Optionally, the computer device may also include a user interface, a network interface, a camera, a radio frequency (Radio Frequency, RF) circuit, a sensor, an audio circuit, a WI-FI module, etc. The user interface may include a display screen (Display), an input unit such as a keyboard (Keyboard), etc. The optional user interface may also include a USB interface, a card reader interface, etc. Optional network interfaces may include standard wired interfaces, wireless interfaces (such as Bluetooth interfaces, WI-FI interfaces), etc.

Those skilled in the art can understand that the structure of a computer device provided in this embodiment does not constitute a limitation on the computer device, and may include more or less components, or combine certain components, or arrange different components.

The storage medium may also include an operating system and a network communication module. An operating system is a program that manages and saves the hardware and software resources of a computer device and supports the operation of information processing programs and other software and/or programs. The network communication module is used to implement communication between components within the storage medium, as well as communication with other hardware and software in the physical device.

Through the above description of the embodiments, those skilled in the art can clearly understand that the present application can be implemented by means of software plus a necessary general hardware platform, or can also be implemented by hardware. First, a training sample set can be obtained. The training sample set can include multiple training samples, and each training sample can include a sample picture and a sample text. In addition, the sample text can also include a real label indicating the relationship to the sample image. For each training sample in the training sample set, the sample image in the training sample can be converted to obtain the initial image vector corresponding to the sample image. Then, the initial picture vector can be input into the initial picture expert module in the preset picture text model, and then the first target vector can be output.

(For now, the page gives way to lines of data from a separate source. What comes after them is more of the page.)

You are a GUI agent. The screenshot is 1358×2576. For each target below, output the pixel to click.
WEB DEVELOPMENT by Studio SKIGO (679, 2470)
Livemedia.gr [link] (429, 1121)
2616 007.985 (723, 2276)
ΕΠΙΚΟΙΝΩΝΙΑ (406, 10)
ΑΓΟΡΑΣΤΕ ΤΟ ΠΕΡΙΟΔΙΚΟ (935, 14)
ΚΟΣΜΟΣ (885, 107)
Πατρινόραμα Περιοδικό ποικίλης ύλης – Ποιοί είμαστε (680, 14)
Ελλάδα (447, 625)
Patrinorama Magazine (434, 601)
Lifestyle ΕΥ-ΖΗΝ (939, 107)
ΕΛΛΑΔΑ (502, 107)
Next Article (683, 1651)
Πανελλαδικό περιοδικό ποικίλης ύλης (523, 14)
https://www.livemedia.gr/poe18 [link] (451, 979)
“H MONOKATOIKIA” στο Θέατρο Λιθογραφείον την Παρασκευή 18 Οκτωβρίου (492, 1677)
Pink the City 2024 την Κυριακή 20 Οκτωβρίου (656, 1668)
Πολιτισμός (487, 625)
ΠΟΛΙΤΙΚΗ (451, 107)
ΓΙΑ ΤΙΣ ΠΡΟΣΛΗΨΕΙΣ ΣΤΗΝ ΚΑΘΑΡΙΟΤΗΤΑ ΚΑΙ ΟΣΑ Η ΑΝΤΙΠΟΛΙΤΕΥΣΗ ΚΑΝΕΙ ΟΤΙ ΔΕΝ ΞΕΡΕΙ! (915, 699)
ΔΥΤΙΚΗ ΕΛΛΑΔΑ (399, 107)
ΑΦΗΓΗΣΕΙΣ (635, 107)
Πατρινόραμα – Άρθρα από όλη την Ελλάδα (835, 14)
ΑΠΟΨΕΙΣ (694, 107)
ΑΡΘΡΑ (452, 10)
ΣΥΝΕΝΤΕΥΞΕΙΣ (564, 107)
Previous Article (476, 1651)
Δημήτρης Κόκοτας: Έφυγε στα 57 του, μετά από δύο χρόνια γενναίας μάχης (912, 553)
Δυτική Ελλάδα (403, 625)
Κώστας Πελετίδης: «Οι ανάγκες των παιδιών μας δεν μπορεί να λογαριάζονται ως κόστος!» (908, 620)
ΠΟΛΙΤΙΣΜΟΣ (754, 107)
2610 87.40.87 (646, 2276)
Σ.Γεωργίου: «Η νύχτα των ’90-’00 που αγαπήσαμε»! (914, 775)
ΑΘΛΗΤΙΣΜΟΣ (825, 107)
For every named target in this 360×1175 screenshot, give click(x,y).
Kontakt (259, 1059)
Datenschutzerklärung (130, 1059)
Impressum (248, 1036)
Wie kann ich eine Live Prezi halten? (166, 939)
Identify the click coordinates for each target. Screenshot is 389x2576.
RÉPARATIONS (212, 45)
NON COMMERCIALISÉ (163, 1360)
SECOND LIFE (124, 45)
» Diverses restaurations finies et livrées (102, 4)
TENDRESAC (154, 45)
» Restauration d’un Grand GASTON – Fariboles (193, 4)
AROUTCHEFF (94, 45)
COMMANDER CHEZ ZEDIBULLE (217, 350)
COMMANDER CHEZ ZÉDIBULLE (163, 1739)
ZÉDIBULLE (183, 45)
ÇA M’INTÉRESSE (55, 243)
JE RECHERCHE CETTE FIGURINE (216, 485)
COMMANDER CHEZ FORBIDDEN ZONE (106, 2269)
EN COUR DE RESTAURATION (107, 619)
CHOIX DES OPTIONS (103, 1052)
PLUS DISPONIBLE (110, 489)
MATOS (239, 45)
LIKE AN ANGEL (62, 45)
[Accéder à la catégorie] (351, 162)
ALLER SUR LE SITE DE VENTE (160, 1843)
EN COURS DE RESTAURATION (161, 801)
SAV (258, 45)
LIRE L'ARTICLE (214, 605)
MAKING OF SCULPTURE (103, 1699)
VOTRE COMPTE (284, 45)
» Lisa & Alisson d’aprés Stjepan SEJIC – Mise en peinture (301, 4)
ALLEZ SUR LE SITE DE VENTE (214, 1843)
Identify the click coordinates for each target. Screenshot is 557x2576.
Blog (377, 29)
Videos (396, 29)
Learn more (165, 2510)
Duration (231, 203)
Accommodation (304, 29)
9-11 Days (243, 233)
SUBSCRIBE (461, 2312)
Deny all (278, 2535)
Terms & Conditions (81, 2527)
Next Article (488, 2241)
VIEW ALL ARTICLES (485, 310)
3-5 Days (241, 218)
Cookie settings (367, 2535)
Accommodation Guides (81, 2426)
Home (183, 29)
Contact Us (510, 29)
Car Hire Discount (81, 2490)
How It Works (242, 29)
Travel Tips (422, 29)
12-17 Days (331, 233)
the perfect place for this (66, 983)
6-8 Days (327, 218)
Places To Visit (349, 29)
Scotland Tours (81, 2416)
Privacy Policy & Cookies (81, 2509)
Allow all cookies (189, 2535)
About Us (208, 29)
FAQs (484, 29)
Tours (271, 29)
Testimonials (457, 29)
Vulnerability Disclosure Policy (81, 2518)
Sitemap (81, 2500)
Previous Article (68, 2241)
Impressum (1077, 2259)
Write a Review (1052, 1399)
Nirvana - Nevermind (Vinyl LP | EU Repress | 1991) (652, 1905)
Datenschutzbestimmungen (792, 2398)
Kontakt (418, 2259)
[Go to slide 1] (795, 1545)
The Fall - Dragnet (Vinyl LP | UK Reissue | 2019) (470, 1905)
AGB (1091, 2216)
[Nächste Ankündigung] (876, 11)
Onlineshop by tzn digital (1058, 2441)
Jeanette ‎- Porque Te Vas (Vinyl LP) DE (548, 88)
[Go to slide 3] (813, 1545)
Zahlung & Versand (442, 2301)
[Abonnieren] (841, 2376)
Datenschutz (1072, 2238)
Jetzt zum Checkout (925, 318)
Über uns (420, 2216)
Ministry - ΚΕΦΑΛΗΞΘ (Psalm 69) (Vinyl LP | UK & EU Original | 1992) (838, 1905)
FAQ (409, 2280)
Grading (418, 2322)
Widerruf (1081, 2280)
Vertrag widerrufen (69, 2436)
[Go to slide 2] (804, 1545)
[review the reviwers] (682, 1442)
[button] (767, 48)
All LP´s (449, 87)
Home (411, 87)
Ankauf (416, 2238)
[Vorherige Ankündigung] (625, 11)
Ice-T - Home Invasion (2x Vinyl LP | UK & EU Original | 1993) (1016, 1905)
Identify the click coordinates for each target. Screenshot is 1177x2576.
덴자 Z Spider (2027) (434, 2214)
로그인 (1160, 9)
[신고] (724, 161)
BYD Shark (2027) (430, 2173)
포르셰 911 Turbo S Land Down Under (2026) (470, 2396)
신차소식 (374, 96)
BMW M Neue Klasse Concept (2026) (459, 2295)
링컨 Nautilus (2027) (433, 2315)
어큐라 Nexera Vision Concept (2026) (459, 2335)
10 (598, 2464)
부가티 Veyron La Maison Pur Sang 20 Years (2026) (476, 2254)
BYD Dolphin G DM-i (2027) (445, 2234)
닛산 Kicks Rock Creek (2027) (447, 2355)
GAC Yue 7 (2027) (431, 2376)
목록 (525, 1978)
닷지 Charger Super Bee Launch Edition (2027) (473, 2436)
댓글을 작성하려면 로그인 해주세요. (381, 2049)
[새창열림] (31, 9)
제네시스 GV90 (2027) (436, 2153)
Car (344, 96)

In addition, the initial text vector of the sample text corresponding to the sample picture in the training sample can also be determined. Then, the initial text vector can be input into the initial text expert module in the preset image text model, and then the second target vector can be output. After obtaining the first target vector corresponding to the sample picture and the second target vector corresponding to the sample text, the picture text target vector can be further determined based on the first target vector and the second target vector. Then the image text target vector can be used as input to the initial image text expert module of the preset image text model, and the output of the initial image text expert module is passed through the fully connected layer to output the first prediction between the sample image and the sample text. Score. After obtaining the first prediction score, the model loss value of the preset image text model can be determined based on the first prediction score and the real label of each training sample, and based on the model loss value, the preset image text model After training, a multi-expert graphic and text model based on picture experts, text experts and picture and text experts can be obtained. The embodiments of the present application can enable the initial picture expert module, the initial text expert module and the initial picture text expert module to realize joint training, which can save the training and maintenance costs of the model and effectively reduce the occupation of computer resources.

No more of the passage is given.